/apprenticeship-IRL

This repository contains Q-Learning and Deep Q-Learning (DQN) implementations for apprenticeship learning, based on the paper “Apprenticeship Learning via Inverse Reinforcement Learning" by P. Abbeel and A. Y. Ng, applied to two classic control tasks: CartPole and Pendulum.

Primary LanguageJupyter NotebookMIT LicenseMIT

Apprenticeship Learning using Inverse Reinforcement Learning

This repository contains implementations of Deep Q-Learning (DQN) and Q-Learning algorithms for apprenticeship learning, based on the paper “Apprenticeship Learning via Inverse Reinforcement Learning" by P. Abbeel and A. Y. Ng, applied to two classic control tasks: CartPole and Pendulum.

Introduction:

Apprenticeship Learning via Inverse Reinforcement Learning combines principles of reinforcement learning and inverse reinforcement learning to enable agents to learn from expert demonstrations. The agent learns to perform a task by observing demonstrations provided by an expert, without explicit guidance or reward signals. Instead of learning directly from rewards, the algorithm seeks to infer the underlying reward function from the expert demonstrations and then optimize the agent's behavior based on this inferred reward function.

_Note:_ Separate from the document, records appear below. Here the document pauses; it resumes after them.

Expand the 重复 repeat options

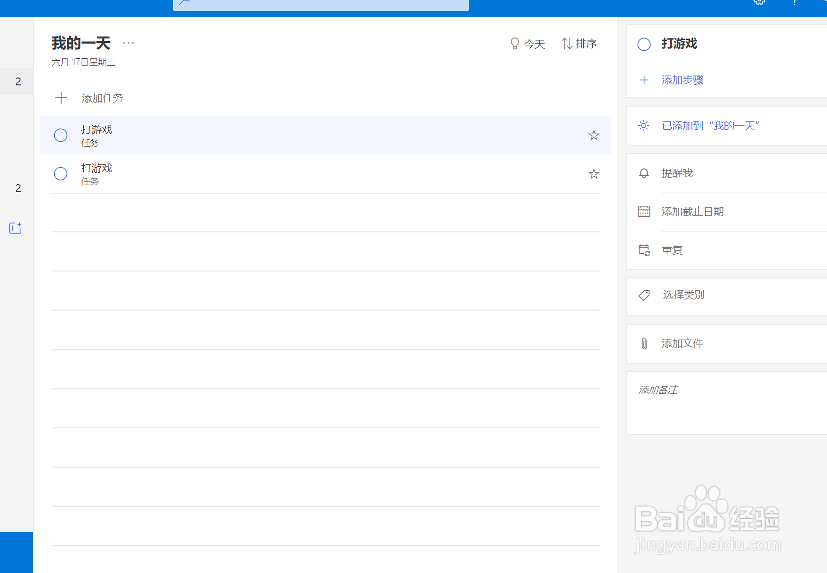coord(672,250)
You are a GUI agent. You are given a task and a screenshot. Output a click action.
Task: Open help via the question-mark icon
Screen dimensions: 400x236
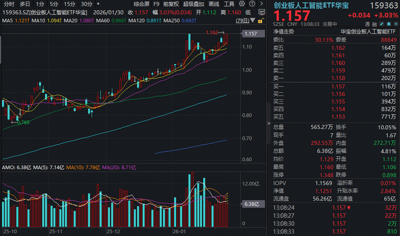pyautogui.click(x=252, y=3)
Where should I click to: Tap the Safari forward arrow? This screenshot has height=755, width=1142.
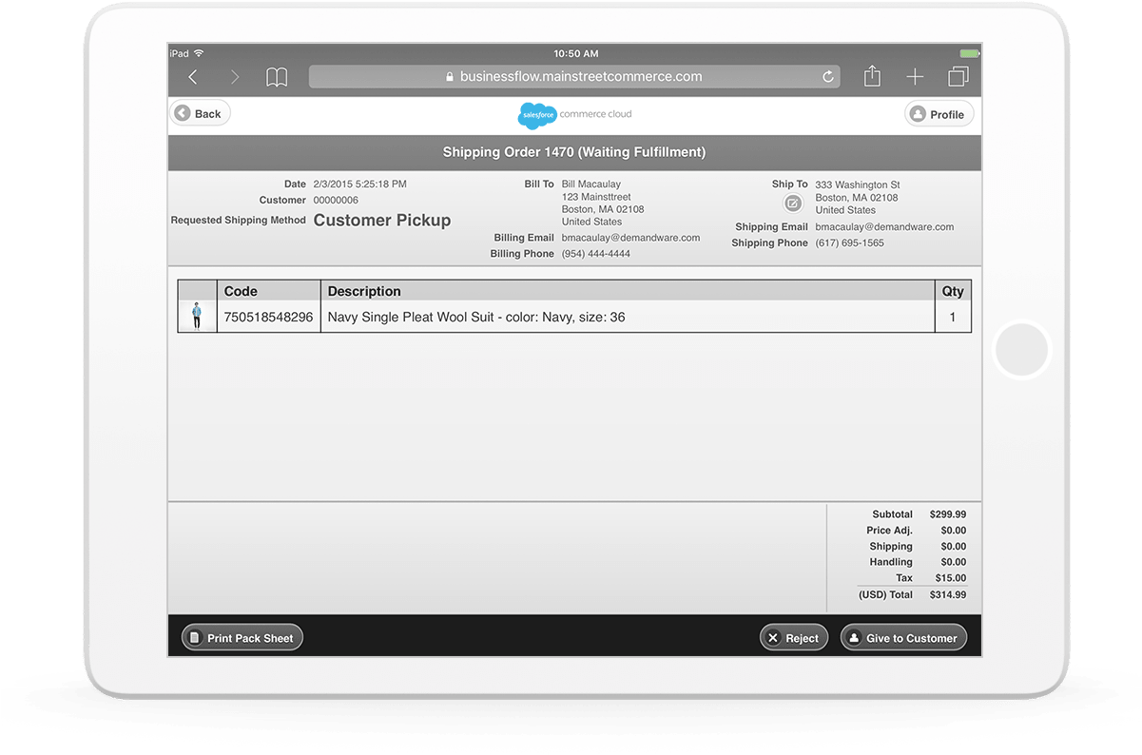click(235, 77)
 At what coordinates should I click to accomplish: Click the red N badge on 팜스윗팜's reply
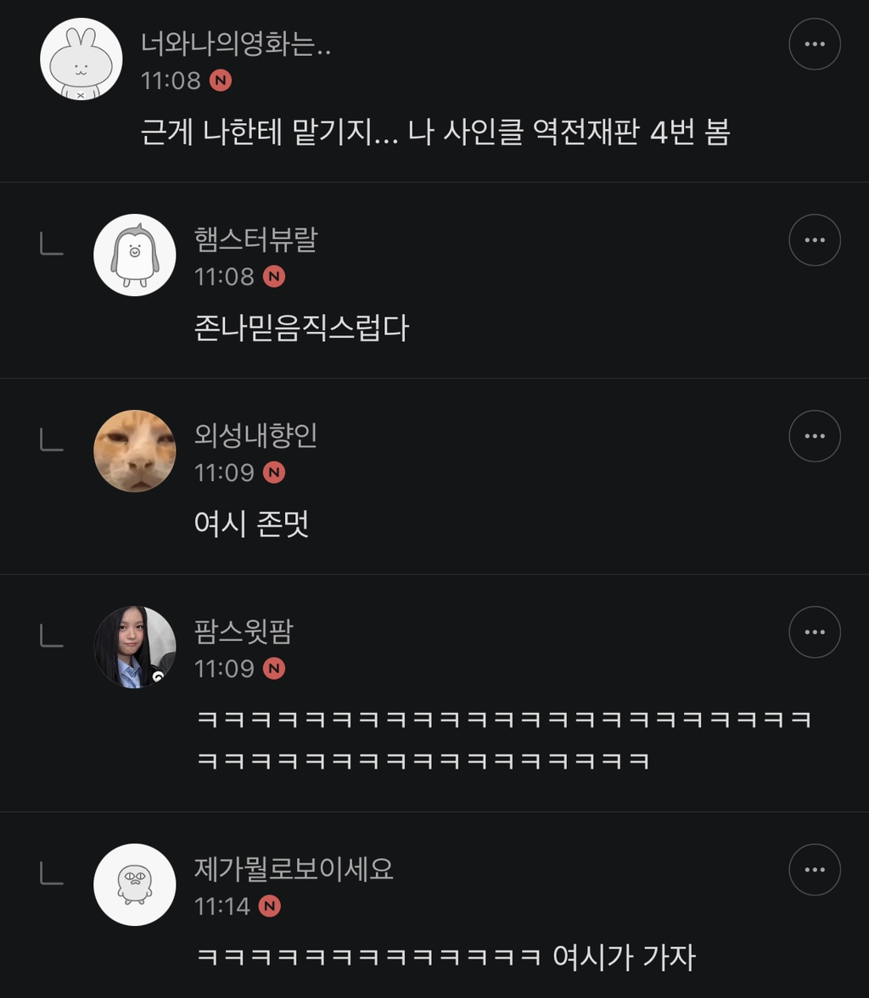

One approach to implementing this is the Projection Method Algorithm, which iteratively refines the agent's policy based on the difference between the expert's behavior and the agent's behavior. At each iteration, the algorithm computes a weight vector that maximally separates the expert's feature expectations from the agent's feature expectations, subject to a constraint on the norm of the weight vector. This weight vector is then used to train the agent's policy, and the process repeats until convergence. At least one of the trained apprentices perform at least as well as the expert within ϵ.

CartPole

Q-Learning

  • Since the states are continuous, they are discretized into 14641 state combinations.
  • Expert is trained using Q Learning algorithm with a Q-Table of dimension 14641 x 2 for 30,000 iterations within which the expert obtains the goal.

CartPole expert trained using Q learning

Apprentices

Deep Q-Learning

  • We utilize Double Deep Q Learning to train an expert cartpole agent for 400 iterations.
  • The policy is represented by the Q-value function learned by the neural network.
  • A policy network and target network is used in the Double DQN.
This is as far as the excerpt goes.